L'epopea di Stalingrado
di Toscano
V
Una per tutte di queste lettere, che poi saranno pubblicate, a parte su questo sito nella sezione Dossier :
.....E lo scrivo soltanto per quietarmi.
Kurt Hahnke - mi
sembra tu lo conosca dai tempi del collegio, nel '37, otto giorni fa, in una
piccola strada laterale alla Piazza Rossa, su un pianoforte a coda, ha suonato
l'Appassionata. Non accade tutti i giorni: il pianoforte era proprio li sulla
strada. La casa era stata fatta saltare, ma lo strumento,
certo per compassione, l' hanno tirato fuori e sistemato sulla strada. Ogni
soldato che passava ci martellava su ed io ti domando dove, in qual altra parte
del mondo si trovino i pianoforti per le strade.
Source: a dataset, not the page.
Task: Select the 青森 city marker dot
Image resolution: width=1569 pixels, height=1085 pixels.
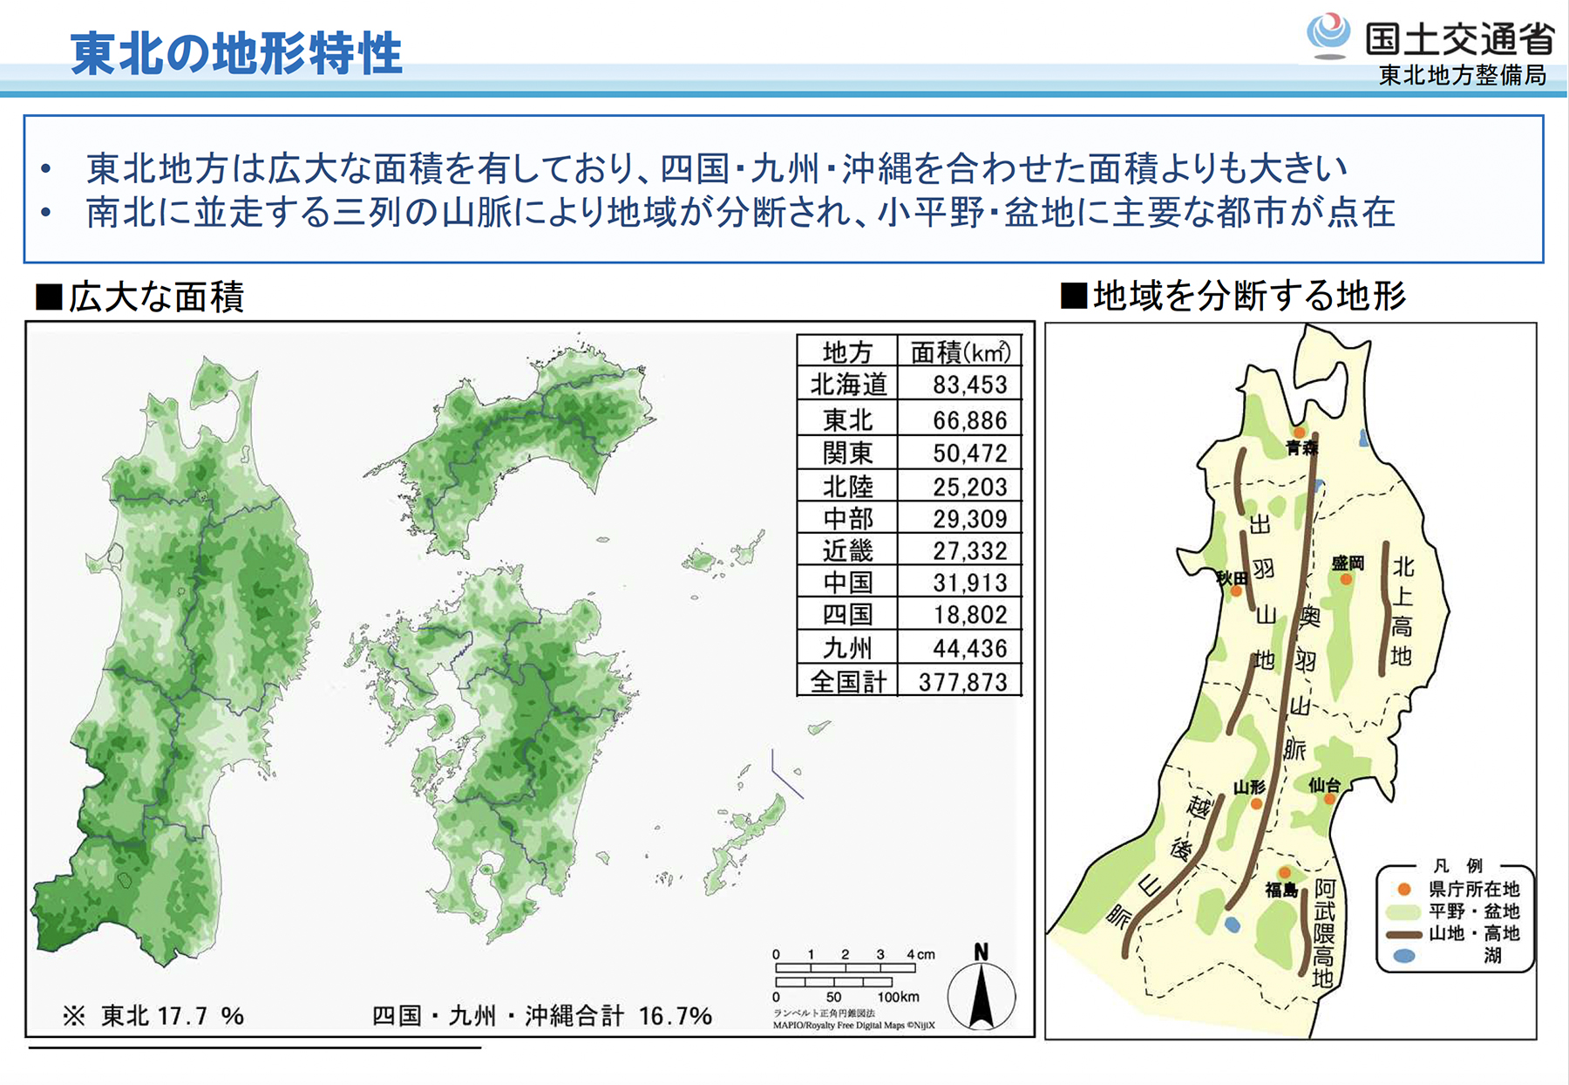Action: pyautogui.click(x=1299, y=433)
L'ho già scritto: il giorno 4
gennaio, Kurt ha suonato in modo incredibile, sarà presto sul primo fronte.
Scusami, ho scritto « fronte» e non ho scritto « in prima fila», usando un'espressione militare, tanto grave è già l'influenza della guerra su noi tutti. Se il ragazzo tornerà, sentiremo di lui meraviglie, ben presto. Non dimenticherò mai queste ore, mai. Vi concorrono già, del resto, la natura e il carattere dell'uditorio. Peccato non essere uno scrittore per rendere con le parole appropriate come quelle cento reclute sedessero, nei loro mantelli, le coperte tirate sin sulla testa. Si sentiva sparare da tutte le parti, ma nessuno si lasciava distrarre; ascoltavano Beethoven a Stalingrado, anche se non lo capivano. Stai meglio, ora che sai tutta la verità?